Coat of arms of the Royal Australian College of Ophthalmologists
| AdoptedGranted by the Kings of Arms, 15 March 1982. CrestUpon a Helm with a Wreath Or and Vert A Kangaroo holding in the sinister paw a Torch Or enflamed proper. HelmA closed Helmet, mantled Vert doubled Or. EscutcheonVert in chief a Sun in splendour and in base a Rod of Aesculapius Or on a Canton of the last the Eye of Horus Sable. SupportersDexter a lion Or and Sinister a Bald-headed Eagle proper on the breast of each a Rose Gules barbed and seeded proper. BadgeA Plate rayonny Or thereon a Pomeis charged with the Eye of Horus Gold. |

===New Zealand arms===
In 1993, the Ophthalmological Society of New Zealand obtained its own coat of arms due to the efforts of Dr Dorothy Potter, featuring two Tuatara as supporters and a motto: E Tenebris Lux ("From Darkness, Light").

===Amalgamated college arms===
With the merger of the two bodies in 1997, the New Zealand Herald Extraordinary, Phillip O'Shea, advised that the armorial bearings of OSNZ, like those of the Australian College, would become dormant upon amalgamation. Following an estimation that designing and applying for a new coat of arms might cost around $20,000, the decision was made that a new coat of arms for the amalgamated college would be designed "in-house" by Dr Harold Coop, an Auckland-based ophthalmologist, and that no official sanction would be sought from the College of Arms. This coat of arms was adopted in 2001, and is used in all college publications today.

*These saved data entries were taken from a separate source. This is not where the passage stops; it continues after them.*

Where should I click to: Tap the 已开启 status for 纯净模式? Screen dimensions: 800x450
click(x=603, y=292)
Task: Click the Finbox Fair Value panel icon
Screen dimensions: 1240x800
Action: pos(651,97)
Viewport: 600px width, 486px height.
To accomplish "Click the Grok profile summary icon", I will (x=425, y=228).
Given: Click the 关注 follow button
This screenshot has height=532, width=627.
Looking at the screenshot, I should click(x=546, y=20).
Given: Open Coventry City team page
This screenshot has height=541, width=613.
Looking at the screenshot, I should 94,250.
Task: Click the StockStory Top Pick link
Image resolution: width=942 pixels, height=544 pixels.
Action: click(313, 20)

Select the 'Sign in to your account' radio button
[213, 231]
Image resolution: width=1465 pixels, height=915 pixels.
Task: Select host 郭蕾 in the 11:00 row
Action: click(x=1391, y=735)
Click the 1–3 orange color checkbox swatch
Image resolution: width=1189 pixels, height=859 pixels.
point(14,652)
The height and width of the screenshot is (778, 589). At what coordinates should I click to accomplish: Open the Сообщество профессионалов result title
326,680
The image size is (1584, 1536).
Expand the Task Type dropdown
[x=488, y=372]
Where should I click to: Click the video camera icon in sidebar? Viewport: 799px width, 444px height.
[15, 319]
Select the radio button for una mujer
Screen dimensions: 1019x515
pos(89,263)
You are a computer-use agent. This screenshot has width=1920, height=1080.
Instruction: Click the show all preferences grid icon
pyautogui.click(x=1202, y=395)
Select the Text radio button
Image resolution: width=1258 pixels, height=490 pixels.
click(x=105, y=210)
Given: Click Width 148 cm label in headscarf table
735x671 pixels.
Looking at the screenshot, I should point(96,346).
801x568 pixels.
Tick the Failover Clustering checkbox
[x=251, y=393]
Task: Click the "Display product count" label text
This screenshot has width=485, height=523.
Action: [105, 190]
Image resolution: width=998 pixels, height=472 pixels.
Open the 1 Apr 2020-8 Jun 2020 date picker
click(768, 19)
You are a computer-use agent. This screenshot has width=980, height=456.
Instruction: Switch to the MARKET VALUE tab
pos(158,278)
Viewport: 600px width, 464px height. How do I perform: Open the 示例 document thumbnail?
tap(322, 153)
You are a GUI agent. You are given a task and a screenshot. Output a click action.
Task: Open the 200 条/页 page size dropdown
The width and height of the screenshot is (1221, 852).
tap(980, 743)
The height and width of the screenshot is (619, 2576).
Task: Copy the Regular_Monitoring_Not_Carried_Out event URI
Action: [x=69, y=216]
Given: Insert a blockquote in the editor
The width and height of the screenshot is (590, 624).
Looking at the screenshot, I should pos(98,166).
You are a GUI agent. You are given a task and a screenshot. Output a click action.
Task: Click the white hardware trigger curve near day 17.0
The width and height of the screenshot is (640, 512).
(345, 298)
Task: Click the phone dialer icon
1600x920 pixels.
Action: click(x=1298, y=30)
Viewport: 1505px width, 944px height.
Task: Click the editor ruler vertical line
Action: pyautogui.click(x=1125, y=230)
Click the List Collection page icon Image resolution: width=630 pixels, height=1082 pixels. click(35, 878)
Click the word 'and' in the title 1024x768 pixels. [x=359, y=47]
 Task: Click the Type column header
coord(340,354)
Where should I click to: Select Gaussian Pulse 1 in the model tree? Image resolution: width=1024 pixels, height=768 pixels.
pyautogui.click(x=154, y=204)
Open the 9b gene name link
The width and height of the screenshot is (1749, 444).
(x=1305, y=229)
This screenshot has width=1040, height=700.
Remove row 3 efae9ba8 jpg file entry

The arms features a kangaroo supporter to represent Australia and a Kiwi for New Zealand. The appearance and meaning of the escutcheon and the motto (Ut Videant – "That they may see") from the Australian arms granted in 1982 were retained in the new arms, except with the mantling and shield differenced Azure, to use the primary colour of the 1993 OSNZ arms and to represent the Pacific Ocean. The new crest incorporates the national flowers of the two countries – the golden wattle of Australia and the pōhutukawa of New Zealand, in front of a flaming torch to represent enlightenment and learning.